# Start of Records provided

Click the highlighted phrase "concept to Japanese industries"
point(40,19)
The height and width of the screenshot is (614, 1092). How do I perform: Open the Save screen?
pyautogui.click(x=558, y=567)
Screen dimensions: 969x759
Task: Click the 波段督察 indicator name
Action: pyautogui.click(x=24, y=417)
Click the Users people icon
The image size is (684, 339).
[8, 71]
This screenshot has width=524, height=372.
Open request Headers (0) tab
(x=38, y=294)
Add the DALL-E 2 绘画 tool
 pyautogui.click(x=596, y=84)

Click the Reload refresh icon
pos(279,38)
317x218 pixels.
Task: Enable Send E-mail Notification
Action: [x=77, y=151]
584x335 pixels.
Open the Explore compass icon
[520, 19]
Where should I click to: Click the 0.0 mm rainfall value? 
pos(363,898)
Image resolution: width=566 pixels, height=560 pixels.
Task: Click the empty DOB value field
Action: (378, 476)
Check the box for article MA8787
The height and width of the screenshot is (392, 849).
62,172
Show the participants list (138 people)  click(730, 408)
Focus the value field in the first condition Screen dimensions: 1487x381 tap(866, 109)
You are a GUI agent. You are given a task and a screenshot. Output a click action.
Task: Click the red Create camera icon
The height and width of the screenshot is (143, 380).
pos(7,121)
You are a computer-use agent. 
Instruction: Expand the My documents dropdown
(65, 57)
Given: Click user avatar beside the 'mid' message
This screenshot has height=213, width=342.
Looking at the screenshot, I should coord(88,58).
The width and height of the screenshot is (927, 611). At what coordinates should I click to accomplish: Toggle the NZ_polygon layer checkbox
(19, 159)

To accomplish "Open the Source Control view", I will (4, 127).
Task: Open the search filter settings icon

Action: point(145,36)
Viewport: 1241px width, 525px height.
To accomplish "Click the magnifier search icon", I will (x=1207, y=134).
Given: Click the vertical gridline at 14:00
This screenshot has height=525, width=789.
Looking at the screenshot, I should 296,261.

# End of Records provided

*Written problem*
Rewrite the entries from the line containing "Task: Open the search filter settings icon" up to and including the final line of the entries as a numbered list, leaving out blank lines.

*Written response*
1. Task: Open the search filter settings icon
2. Action: point(145,36)
3. Viewport: 1241px width, 525px height.
4. To accomplish "Click the magnifier search icon", I will (x=1207, y=134).
5. Given: Click the vertical gridline at 14:00
6. This screenshot has height=525, width=789.
7. Looking at the screenshot, I should 296,261.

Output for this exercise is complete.